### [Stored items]
····················

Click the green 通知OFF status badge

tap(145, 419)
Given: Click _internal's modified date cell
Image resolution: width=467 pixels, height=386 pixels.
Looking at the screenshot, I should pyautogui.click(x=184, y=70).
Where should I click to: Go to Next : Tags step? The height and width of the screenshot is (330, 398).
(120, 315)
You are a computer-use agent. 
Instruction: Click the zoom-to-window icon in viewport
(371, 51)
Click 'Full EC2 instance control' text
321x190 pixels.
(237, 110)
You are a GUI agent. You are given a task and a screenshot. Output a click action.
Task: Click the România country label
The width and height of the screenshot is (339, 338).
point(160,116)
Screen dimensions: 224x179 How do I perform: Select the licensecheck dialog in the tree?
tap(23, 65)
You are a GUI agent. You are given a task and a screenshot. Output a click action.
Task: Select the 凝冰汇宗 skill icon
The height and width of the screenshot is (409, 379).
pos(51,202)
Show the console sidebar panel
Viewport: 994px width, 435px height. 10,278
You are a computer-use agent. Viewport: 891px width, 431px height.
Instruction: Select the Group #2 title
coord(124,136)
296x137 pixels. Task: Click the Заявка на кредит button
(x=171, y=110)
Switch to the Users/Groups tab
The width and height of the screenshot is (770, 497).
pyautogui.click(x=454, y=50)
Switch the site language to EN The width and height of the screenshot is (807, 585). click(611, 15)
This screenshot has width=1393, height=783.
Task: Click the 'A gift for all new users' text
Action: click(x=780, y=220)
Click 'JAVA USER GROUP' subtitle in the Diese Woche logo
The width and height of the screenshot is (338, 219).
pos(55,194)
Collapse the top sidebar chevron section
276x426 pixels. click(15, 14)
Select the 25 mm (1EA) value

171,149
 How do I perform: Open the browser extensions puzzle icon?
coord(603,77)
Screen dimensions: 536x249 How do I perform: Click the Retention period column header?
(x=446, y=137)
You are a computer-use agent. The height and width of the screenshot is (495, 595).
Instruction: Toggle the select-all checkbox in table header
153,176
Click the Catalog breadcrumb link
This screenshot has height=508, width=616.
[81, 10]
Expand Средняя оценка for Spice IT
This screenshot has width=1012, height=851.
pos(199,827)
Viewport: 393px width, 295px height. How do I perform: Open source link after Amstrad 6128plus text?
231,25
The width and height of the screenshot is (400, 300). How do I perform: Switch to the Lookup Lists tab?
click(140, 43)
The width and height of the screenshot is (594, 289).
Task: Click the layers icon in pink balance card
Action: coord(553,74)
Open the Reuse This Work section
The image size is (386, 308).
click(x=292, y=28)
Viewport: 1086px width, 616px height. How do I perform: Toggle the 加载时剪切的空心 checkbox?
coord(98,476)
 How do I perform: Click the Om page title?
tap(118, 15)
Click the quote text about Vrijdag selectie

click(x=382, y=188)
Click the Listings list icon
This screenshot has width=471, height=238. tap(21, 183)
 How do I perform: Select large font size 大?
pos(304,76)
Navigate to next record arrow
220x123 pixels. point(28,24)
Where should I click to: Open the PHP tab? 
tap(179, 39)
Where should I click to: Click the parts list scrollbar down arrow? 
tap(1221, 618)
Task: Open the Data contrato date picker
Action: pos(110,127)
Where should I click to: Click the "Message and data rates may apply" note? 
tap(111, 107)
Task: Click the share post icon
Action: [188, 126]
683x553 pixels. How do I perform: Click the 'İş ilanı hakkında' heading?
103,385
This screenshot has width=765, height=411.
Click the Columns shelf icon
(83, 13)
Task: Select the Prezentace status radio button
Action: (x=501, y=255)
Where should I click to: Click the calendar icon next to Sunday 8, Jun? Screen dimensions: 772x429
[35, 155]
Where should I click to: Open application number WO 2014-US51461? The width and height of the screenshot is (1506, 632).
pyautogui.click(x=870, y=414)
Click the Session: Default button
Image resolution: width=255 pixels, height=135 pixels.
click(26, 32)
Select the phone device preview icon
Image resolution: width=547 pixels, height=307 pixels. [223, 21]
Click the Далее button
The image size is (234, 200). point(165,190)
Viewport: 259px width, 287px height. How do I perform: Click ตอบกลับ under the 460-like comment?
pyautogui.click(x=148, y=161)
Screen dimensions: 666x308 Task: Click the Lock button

····················

### [WHAT YOU HAVE TO DO]
Set down only the lines above that fall between the line holding "Screen dimensions: 536x249" and the line holding "You are a computer-use agent. The", inclusive, keeping each exact.

### [YOUR SOLUTION]
Screen dimensions: 536x249 How do I perform: Click the Retention period column header?
(x=446, y=137)
You are a computer-use agent. The height and width of the screenshot is (495, 595).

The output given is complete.